─── ENTRIES SUPPLIED ───
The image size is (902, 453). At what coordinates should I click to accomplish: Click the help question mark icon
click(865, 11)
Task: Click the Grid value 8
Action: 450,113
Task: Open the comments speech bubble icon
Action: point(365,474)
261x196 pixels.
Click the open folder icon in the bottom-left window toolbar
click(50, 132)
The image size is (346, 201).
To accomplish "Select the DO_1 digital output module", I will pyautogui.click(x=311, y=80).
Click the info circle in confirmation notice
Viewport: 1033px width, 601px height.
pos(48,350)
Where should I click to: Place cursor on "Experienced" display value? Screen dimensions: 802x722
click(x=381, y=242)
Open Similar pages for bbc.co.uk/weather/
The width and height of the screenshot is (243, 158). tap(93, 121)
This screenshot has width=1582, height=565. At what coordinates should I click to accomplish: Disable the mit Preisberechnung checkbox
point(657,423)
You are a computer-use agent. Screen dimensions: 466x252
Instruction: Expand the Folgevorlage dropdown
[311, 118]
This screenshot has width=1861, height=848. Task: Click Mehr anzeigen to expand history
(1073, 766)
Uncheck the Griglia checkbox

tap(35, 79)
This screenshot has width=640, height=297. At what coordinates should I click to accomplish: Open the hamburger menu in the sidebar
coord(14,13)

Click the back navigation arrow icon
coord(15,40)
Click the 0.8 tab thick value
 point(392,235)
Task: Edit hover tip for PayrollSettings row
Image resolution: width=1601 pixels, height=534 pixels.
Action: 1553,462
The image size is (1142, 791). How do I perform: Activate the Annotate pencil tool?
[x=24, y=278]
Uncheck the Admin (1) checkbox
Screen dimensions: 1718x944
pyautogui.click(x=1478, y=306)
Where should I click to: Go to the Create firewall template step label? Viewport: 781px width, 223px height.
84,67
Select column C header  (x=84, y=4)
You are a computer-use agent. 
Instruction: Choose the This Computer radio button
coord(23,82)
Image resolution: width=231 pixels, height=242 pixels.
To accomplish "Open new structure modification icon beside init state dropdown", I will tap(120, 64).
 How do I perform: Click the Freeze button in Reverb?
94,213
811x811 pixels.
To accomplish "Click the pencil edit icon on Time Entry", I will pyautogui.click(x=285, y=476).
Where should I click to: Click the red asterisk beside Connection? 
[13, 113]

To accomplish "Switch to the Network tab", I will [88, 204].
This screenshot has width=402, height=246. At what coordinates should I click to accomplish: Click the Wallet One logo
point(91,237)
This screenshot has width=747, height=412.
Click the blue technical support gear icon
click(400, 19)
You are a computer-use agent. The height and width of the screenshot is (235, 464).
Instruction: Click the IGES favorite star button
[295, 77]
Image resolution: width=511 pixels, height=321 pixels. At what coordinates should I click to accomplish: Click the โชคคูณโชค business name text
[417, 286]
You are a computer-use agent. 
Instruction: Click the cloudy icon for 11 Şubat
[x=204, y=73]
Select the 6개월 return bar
───
■ **YOUR TASK**: Report each line in the entries where the string "will" occurs.

■ **PROBLEM SOLUTION**:
To accomplish "Select the DO_1 digital output module", I will pyautogui.click(x=311, y=80).
To accomplish "Open new structure modification icon beside init state dropdown", I will tap(120, 64).
To accomplish "Click the pencil edit icon on Time Entry", I will pyautogui.click(x=285, y=476).
To accomplish "Switch to the Network tab", I will [88, 204].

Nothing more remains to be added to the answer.